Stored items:
□ □ □ □

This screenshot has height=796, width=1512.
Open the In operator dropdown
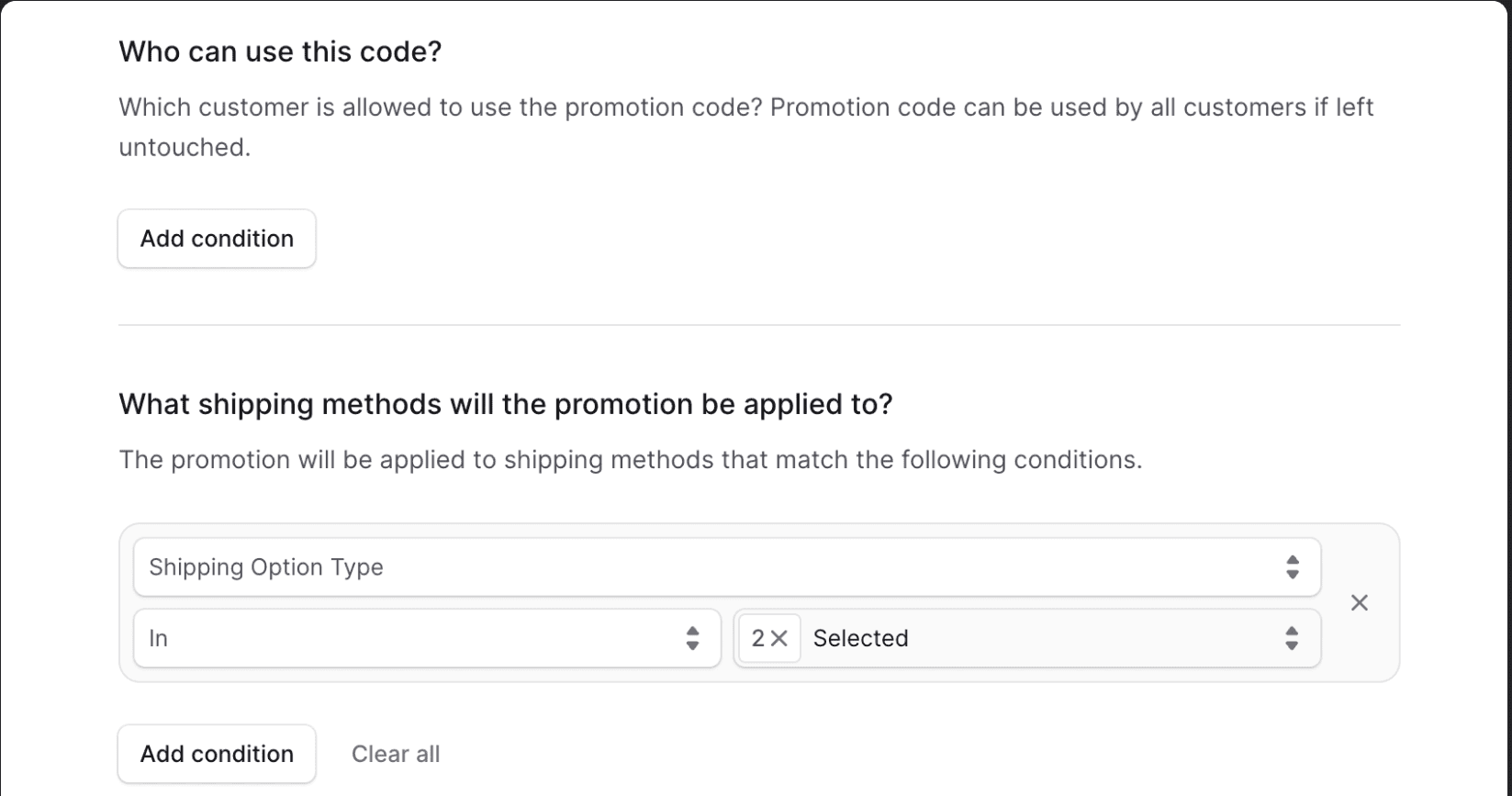click(x=426, y=639)
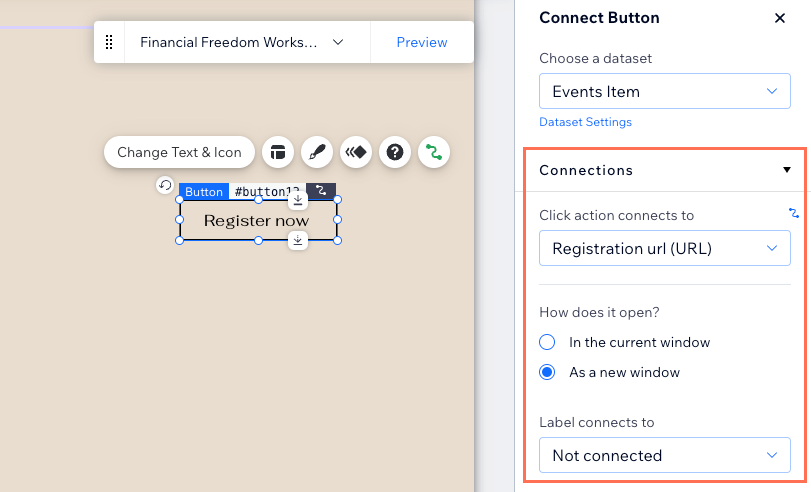Click connection icon on #button13 label

(x=321, y=190)
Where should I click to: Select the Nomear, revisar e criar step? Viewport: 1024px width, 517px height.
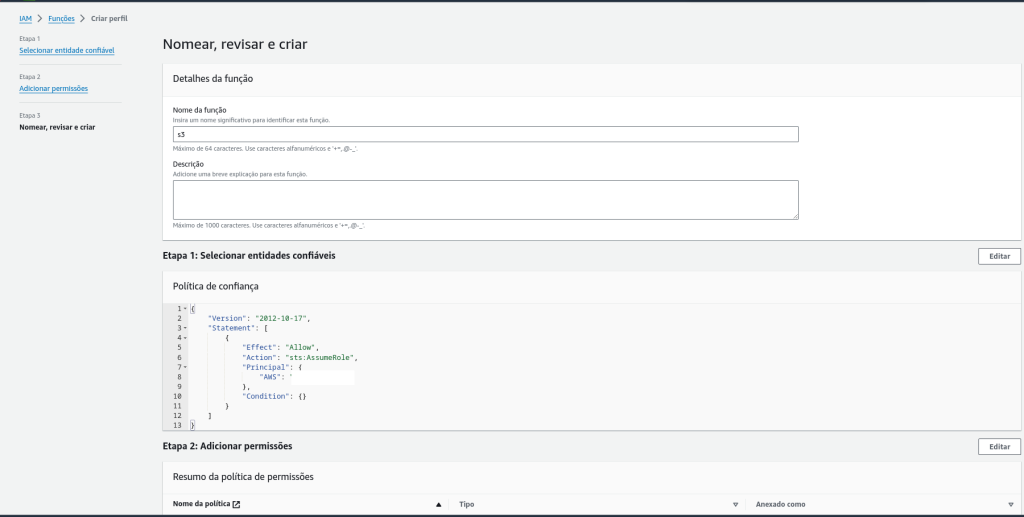[x=57, y=127]
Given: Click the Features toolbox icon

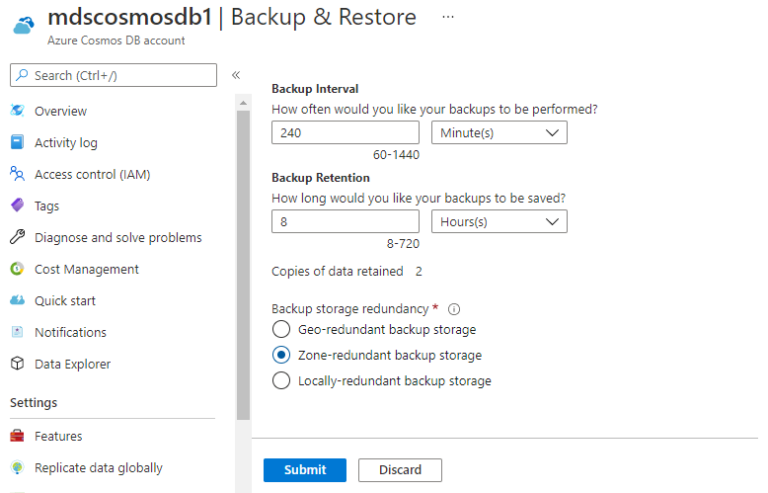Looking at the screenshot, I should [17, 436].
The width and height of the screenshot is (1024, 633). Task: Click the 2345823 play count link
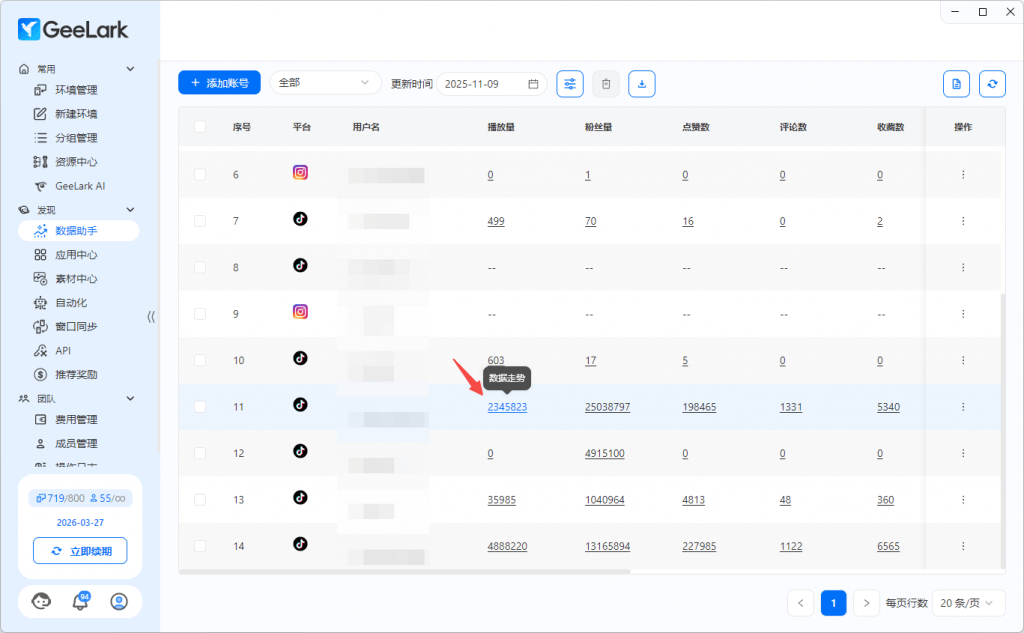point(507,407)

□ □ □ □

Work required: Give the records above again verbatim, pictures omitted.

Task response:
This screenshot has height=796, width=1512.
Open the In operator dropdown
click(x=426, y=639)
Click connection icon on #button13 label

(x=321, y=190)
Where should I click to: Select the Nomear, revisar e criar step? Viewport: 1024px width, 517px height.
[x=57, y=127]
Given: Click the Features toolbox icon

Looking at the screenshot, I should [17, 436].
The width and height of the screenshot is (1024, 633). Task: Click the 2345823 play count link
point(507,407)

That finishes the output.